1.C.17 The Cecropin (Cecropin) Family
Many organisms synthesize proteins (or peptides) which are degraded to relatively small hydrophobic or amphipathic, bioactive peptides. These peptides exhibit antibiotic, fungicidal, virucidal, hemolytic and/or tumoricidal activities by interacting with membranes and forming transmembrane channels that allow the free flow of electrolytes, metabolites and water across the phospholipid bilayers. Most of these peptides appear to function in biological warfare. There are many designations given to these bioactive peptides. They include the magainins, cecropins, melittins, defensins, bacteriocidins, etc. The proteins in each family within this functional superfamily are homologous, but they exhibit little or no significant sequence similarity with members of the other families. Thus, each family may have evolved independently. However, certain common structural features observed between members of distinct families suggest that at least some of these families share a common ancestry. The inhibition of steady-state transmembrane current produced by the antimicrobial peptide, cecropin A, was attributed to both the dipole potential drop and membrane lipid disordering in the presence of pepper alkaloids (Efimova et al. 2020).

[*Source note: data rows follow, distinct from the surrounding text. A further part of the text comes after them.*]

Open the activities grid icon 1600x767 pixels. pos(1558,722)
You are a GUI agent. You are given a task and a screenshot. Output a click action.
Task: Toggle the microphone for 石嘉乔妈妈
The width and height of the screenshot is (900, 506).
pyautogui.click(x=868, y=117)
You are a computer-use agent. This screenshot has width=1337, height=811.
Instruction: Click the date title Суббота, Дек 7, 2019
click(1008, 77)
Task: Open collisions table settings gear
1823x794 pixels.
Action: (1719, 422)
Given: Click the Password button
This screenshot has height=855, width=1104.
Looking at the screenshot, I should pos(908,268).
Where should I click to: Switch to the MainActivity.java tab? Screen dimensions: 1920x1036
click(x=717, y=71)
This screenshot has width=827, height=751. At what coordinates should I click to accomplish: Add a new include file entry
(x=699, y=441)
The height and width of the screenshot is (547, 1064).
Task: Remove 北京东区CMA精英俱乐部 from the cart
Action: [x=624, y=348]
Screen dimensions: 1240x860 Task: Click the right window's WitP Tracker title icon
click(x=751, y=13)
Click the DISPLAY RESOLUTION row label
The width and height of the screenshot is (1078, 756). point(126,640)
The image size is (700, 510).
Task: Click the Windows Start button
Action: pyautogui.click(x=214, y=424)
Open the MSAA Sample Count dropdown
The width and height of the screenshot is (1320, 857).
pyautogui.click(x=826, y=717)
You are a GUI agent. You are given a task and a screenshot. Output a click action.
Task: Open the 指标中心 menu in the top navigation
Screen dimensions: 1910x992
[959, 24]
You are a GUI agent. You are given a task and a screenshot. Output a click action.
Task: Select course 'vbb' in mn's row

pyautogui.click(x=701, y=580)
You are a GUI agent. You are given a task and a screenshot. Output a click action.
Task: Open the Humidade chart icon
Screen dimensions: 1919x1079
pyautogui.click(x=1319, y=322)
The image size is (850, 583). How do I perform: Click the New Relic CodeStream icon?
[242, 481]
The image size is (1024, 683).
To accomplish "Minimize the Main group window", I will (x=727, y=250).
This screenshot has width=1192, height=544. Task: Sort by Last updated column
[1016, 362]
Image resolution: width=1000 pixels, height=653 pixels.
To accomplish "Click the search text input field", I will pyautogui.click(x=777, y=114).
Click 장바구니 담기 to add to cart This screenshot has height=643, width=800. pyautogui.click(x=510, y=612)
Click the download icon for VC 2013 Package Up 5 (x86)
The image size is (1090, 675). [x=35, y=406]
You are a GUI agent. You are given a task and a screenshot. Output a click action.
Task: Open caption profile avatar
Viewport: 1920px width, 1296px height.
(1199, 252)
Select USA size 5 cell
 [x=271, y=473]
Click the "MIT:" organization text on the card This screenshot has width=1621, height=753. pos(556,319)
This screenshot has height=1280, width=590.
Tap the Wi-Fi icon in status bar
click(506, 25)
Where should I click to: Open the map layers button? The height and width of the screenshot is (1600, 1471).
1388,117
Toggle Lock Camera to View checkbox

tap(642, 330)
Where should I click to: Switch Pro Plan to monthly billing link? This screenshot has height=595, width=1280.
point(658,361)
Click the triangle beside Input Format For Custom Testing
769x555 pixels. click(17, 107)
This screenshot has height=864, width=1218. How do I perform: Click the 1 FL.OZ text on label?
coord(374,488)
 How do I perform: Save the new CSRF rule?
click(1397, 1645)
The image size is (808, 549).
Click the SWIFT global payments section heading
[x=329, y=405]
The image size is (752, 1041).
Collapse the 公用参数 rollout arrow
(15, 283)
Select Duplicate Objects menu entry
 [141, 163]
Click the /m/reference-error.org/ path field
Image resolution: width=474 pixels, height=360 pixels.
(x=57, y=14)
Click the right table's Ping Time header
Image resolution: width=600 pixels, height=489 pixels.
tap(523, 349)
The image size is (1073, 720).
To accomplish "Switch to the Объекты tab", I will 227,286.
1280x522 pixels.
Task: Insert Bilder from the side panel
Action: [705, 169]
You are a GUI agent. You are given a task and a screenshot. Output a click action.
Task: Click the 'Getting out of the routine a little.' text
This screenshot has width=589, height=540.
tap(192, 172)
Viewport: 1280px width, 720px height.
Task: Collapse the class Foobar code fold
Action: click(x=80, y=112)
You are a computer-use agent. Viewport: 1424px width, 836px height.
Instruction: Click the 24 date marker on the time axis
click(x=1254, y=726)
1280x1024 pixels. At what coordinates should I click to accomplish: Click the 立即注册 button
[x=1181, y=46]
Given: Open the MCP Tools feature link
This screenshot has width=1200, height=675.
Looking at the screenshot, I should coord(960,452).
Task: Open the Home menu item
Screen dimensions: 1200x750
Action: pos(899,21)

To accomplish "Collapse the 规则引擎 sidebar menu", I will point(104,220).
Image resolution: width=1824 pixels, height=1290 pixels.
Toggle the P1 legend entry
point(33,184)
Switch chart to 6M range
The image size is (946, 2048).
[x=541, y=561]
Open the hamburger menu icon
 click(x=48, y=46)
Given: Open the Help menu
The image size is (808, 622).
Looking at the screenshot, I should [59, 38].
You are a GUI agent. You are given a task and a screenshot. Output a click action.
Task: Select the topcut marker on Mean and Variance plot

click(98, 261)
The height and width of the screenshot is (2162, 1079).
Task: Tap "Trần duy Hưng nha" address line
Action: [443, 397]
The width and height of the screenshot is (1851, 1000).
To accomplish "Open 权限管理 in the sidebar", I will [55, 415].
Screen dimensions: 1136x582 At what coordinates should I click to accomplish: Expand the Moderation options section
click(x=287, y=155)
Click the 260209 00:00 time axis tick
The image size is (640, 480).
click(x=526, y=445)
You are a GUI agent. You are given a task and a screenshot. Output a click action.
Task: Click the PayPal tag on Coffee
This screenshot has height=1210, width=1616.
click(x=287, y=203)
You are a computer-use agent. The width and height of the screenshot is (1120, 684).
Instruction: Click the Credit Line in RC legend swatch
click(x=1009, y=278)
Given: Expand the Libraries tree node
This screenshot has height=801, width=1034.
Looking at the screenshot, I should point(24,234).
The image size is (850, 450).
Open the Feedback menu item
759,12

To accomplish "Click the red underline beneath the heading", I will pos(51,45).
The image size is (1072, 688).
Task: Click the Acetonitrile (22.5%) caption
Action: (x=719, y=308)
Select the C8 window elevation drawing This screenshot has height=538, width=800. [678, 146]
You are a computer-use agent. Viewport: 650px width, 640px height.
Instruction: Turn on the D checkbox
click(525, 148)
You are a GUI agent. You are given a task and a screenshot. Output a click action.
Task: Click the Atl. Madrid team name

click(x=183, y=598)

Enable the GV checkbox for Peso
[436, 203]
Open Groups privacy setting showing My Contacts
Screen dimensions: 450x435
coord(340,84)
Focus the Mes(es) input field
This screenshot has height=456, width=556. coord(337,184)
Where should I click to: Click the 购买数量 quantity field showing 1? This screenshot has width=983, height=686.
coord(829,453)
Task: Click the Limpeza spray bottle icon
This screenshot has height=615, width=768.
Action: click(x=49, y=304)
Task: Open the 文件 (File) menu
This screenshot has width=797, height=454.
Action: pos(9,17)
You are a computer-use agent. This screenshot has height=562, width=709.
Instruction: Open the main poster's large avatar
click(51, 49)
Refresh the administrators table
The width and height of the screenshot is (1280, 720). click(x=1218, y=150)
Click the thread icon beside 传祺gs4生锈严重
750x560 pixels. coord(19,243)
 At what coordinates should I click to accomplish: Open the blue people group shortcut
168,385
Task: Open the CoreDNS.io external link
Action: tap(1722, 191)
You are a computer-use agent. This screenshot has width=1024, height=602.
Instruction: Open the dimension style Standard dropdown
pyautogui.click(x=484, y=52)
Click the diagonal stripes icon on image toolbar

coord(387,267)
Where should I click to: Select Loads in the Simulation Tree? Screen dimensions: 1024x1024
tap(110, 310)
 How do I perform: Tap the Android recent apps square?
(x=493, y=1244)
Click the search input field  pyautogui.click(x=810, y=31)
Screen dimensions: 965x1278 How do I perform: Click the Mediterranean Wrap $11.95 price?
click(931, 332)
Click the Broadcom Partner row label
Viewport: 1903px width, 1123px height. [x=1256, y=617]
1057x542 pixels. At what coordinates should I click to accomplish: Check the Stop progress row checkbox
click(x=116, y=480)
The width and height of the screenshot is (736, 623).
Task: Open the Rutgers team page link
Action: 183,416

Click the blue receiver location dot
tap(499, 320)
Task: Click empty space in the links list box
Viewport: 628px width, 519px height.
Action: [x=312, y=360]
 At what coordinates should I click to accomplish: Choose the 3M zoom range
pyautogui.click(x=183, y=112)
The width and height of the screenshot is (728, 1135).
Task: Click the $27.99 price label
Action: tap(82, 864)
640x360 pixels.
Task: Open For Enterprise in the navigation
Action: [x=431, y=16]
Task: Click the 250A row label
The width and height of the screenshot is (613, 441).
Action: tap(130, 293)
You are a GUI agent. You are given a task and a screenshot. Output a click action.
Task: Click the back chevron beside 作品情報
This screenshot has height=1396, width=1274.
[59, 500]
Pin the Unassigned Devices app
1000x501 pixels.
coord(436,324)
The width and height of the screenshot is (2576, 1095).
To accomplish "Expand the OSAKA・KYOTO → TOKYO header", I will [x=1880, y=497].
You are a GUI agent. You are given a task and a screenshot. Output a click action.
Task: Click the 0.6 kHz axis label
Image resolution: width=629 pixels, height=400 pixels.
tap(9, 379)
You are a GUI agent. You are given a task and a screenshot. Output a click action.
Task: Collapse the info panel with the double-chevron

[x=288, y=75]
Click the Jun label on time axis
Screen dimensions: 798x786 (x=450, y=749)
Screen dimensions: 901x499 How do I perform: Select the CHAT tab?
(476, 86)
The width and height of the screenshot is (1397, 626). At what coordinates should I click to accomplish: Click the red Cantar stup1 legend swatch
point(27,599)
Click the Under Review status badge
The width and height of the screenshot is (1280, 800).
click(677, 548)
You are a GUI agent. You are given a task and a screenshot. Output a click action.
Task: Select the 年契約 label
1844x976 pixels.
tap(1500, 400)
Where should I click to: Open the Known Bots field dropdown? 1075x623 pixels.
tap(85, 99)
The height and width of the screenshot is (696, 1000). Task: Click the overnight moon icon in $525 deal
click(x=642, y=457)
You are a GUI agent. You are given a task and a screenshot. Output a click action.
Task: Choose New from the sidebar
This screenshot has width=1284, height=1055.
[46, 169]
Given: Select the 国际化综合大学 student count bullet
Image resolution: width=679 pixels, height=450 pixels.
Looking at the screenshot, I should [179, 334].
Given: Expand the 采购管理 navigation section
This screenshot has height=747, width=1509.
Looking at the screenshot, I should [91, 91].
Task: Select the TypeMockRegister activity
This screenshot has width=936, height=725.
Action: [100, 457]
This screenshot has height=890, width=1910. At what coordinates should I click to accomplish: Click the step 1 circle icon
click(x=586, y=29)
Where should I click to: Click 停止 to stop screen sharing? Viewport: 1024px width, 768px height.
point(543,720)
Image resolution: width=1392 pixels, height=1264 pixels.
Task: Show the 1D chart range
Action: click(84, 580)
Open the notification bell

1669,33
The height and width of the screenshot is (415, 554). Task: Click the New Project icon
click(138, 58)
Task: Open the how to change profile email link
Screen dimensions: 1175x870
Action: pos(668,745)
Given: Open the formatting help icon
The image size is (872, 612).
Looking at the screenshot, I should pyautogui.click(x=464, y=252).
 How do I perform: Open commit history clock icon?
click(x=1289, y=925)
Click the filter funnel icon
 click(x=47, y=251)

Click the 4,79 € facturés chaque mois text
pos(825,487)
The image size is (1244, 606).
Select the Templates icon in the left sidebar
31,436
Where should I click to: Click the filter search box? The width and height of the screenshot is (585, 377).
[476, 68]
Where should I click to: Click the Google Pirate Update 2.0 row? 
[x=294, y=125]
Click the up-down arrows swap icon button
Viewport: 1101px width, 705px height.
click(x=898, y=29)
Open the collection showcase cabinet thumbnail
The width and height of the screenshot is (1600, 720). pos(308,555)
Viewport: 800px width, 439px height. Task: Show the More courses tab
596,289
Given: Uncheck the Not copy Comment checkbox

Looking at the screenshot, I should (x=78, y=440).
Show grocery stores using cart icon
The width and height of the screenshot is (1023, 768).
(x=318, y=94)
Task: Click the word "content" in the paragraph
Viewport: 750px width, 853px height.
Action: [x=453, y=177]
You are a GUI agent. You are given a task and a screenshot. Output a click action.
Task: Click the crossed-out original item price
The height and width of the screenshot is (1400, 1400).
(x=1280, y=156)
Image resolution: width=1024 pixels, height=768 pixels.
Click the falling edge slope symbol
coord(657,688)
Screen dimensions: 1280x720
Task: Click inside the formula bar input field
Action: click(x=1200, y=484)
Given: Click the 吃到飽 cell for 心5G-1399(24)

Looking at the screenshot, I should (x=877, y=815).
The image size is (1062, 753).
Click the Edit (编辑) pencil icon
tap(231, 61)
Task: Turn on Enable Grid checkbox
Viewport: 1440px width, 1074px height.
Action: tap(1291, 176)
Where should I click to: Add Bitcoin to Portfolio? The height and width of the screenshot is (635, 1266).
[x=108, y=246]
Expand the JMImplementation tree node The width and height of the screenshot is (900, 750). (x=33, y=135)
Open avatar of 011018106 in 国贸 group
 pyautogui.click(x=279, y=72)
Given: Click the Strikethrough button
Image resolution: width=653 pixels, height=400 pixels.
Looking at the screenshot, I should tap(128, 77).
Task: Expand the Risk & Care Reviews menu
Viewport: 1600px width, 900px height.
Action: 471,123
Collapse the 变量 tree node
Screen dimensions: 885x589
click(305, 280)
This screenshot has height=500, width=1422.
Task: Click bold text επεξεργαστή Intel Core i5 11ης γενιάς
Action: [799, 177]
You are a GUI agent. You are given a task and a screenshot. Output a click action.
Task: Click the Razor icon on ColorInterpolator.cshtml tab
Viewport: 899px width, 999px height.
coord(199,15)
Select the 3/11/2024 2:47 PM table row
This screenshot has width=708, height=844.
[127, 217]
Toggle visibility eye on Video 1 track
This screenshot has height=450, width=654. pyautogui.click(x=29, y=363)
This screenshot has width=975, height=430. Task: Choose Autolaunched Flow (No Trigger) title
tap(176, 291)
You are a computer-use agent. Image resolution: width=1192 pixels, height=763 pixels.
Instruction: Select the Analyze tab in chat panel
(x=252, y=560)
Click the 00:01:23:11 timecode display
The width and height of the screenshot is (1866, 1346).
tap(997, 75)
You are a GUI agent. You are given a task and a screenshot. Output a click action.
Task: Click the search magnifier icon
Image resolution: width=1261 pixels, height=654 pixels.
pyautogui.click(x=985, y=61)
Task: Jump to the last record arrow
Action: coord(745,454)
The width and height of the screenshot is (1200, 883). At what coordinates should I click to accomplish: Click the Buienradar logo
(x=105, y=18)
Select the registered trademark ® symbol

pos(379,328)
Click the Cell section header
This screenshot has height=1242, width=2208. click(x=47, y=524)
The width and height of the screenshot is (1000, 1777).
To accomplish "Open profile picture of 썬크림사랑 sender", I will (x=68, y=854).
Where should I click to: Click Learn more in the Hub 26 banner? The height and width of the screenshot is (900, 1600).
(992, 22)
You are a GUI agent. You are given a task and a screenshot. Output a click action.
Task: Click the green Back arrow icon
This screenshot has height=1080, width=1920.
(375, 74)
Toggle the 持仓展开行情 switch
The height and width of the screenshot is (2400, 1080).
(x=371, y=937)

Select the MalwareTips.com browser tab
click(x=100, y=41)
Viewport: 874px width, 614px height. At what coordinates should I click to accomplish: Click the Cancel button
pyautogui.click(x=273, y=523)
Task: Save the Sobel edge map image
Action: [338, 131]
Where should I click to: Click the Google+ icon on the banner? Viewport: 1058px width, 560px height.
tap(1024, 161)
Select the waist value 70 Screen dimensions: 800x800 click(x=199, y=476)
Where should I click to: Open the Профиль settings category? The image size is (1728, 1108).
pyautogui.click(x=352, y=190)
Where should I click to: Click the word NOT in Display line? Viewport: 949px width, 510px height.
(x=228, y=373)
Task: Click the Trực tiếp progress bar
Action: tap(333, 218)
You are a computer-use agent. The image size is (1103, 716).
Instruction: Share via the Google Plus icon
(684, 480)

Cecropins are produced by insects, particularly under conditions of infection. Cecropins A, B and D are close homologues consisting of 35-39 residues. They are found in the pupae of the cecropin moth, but related homologues named lepodopteran, bactericidin, moricin and sarcotoxin are produced by other insects. Several families of eukaryotic channel-forming amphipathic peptide, each from a different group of organisms, are recognized. Non-insect derived cecropin-like peptides are members of the Cecropin superfamily.
Peptides, indolicidin, aurein 1.2, magainin II, cecropin A and LL-37 all cause a general acceleration of essential lipid transport processes without altering the overall structure of the lipid membranes or creating organized pore-like structures (Nielsen et al. 2020). Rapid scrambling of the lipid composition associated with enhanced lipid transport may trigger lethal signaling processes and enhance ion transport.
The generalized transport reaction catalyzed by channel-forming amphipathic peptides is:
small solutes, electrolytes and water (in) small solutes, electrolytes and water (out).